[Material for the task — start]

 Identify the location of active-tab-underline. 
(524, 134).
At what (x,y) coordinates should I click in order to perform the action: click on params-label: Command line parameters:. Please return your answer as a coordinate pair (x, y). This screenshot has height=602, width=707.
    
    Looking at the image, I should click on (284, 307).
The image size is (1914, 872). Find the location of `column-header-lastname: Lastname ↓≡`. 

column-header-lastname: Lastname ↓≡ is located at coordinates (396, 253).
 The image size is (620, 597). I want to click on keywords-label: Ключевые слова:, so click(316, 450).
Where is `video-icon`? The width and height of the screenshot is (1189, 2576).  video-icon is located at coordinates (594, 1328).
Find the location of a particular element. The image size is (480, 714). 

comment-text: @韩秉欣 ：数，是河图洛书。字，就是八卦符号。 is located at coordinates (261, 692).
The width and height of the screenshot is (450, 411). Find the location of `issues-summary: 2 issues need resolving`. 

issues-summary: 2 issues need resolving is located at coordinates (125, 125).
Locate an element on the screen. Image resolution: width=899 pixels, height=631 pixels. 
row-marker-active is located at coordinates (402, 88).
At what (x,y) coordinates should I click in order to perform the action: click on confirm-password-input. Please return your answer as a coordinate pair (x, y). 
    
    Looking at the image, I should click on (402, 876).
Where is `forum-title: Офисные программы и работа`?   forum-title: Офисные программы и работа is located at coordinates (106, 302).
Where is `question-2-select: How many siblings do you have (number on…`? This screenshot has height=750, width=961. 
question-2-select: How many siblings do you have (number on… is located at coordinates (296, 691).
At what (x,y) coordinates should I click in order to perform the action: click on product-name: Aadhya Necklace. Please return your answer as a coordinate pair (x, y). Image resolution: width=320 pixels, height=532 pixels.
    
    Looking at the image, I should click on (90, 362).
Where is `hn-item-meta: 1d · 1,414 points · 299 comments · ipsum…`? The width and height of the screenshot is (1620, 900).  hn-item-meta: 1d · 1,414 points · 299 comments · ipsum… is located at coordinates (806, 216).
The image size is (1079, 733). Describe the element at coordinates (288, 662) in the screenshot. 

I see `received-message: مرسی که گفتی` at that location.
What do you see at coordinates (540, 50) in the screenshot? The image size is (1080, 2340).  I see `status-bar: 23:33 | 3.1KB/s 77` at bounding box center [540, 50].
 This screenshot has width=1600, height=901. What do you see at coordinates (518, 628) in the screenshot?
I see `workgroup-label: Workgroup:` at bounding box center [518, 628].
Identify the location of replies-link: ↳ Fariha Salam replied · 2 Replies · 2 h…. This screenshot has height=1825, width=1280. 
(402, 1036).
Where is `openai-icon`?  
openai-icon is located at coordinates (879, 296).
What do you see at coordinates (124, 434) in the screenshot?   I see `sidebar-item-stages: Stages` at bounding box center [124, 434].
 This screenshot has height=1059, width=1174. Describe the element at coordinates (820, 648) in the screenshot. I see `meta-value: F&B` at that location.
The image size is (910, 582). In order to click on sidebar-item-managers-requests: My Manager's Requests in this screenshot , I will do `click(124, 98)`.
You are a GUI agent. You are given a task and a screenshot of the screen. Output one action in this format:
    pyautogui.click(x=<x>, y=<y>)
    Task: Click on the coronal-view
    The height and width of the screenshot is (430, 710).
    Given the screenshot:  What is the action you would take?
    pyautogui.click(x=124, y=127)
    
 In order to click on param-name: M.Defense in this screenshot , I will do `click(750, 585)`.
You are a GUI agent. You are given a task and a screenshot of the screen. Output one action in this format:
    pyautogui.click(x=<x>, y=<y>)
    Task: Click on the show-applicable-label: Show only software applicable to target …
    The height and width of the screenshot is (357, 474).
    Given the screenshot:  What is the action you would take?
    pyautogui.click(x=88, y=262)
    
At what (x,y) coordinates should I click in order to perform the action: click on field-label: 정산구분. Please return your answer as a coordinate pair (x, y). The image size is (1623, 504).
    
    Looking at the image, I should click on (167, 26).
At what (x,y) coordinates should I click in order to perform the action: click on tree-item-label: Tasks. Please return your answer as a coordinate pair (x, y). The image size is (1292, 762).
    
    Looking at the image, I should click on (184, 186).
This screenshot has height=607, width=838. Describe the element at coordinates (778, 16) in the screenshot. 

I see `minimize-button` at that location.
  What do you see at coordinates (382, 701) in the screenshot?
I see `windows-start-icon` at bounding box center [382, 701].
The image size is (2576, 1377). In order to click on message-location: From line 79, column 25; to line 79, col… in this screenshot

[Material for the task — finish]

Work task – Repeat every item above word for word, leaving nothing out and changing nothing.

Response area –
 Identify the location of active-tab-underline. 
(524, 134).
At what (x,y) coordinates should I click in order to perform the action: click on params-label: Command line parameters:. Please return your answer as a coordinate pair (x, y). This screenshot has height=602, width=707.
    
    Looking at the image, I should click on (284, 307).
The image size is (1914, 872). Find the location of `column-header-lastname: Lastname ↓≡`. 

column-header-lastname: Lastname ↓≡ is located at coordinates (396, 253).
 The image size is (620, 597). I want to click on keywords-label: Ключевые слова:, so click(316, 450).
Where is `video-icon`? The width and height of the screenshot is (1189, 2576).  video-icon is located at coordinates (594, 1328).
Find the location of a particular element. The image size is (480, 714). 

comment-text: @韩秉欣 ：数，是河图洛书。字，就是八卦符号。 is located at coordinates (261, 692).
The width and height of the screenshot is (450, 411). Find the location of `issues-summary: 2 issues need resolving`. 

issues-summary: 2 issues need resolving is located at coordinates (125, 125).
Locate an element on the screen. Image resolution: width=899 pixels, height=631 pixels. 
row-marker-active is located at coordinates (402, 88).
At what (x,y) coordinates should I click in order to perform the action: click on confirm-password-input. Please return your answer as a coordinate pair (x, y). 
    
    Looking at the image, I should click on (402, 876).
Where is `forum-title: Офисные программы и работа`?   forum-title: Офисные программы и работа is located at coordinates (106, 302).
Where is `question-2-select: How many siblings do you have (number on…`? This screenshot has height=750, width=961. 
question-2-select: How many siblings do you have (number on… is located at coordinates (296, 691).
At what (x,y) coordinates should I click in order to perform the action: click on product-name: Aadhya Necklace. Please return your answer as a coordinate pair (x, y). Image resolution: width=320 pixels, height=532 pixels.
    
    Looking at the image, I should click on (90, 362).
Where is `hn-item-meta: 1d · 1,414 points · 299 comments · ipsum…`? The width and height of the screenshot is (1620, 900).  hn-item-meta: 1d · 1,414 points · 299 comments · ipsum… is located at coordinates (806, 216).
The image size is (1079, 733). Describe the element at coordinates (288, 662) in the screenshot. 

I see `received-message: مرسی که گفتی` at that location.
What do you see at coordinates (540, 50) in the screenshot? The image size is (1080, 2340).  I see `status-bar: 23:33 | 3.1KB/s 77` at bounding box center [540, 50].
 This screenshot has width=1600, height=901. What do you see at coordinates (518, 628) in the screenshot?
I see `workgroup-label: Workgroup:` at bounding box center [518, 628].
Identify the location of replies-link: ↳ Fariha Salam replied · 2 Replies · 2 h…. This screenshot has height=1825, width=1280. 
(402, 1036).
Where is `openai-icon`?  
openai-icon is located at coordinates (879, 296).
What do you see at coordinates (124, 434) in the screenshot?   I see `sidebar-item-stages: Stages` at bounding box center [124, 434].
 This screenshot has height=1059, width=1174. Describe the element at coordinates (820, 648) in the screenshot. I see `meta-value: F&B` at that location.
The image size is (910, 582). In order to click on sidebar-item-managers-requests: My Manager's Requests in this screenshot , I will do `click(124, 98)`.
You are a GUI agent. You are given a task and a screenshot of the screen. Output one action in this format:
    pyautogui.click(x=<x>, y=<y>)
    Task: Click on the coronal-view
    The height and width of the screenshot is (430, 710).
    Given the screenshot:  What is the action you would take?
    pyautogui.click(x=124, y=127)
    
 In order to click on param-name: M.Defense in this screenshot , I will do `click(750, 585)`.
You are a GUI agent. You are given a task and a screenshot of the screen. Output one action in this format:
    pyautogui.click(x=<x>, y=<y>)
    Task: Click on the show-applicable-label: Show only software applicable to target …
    The height and width of the screenshot is (357, 474).
    Given the screenshot:  What is the action you would take?
    pyautogui.click(x=88, y=262)
    
At what (x,y) coordinates should I click in order to perform the action: click on field-label: 정산구분. Please return your answer as a coordinate pair (x, y). The image size is (1623, 504).
    
    Looking at the image, I should click on (167, 26).
At what (x,y) coordinates should I click in order to perform the action: click on tree-item-label: Tasks. Please return your answer as a coordinate pair (x, y). The image size is (1292, 762).
    
    Looking at the image, I should click on (184, 186).
This screenshot has height=607, width=838. Describe the element at coordinates (778, 16) in the screenshot. 

I see `minimize-button` at that location.
  What do you see at coordinates (382, 701) in the screenshot?
I see `windows-start-icon` at bounding box center [382, 701].
The image size is (2576, 1377). In order to click on message-location: From line 79, column 25; to line 79, col… in this screenshot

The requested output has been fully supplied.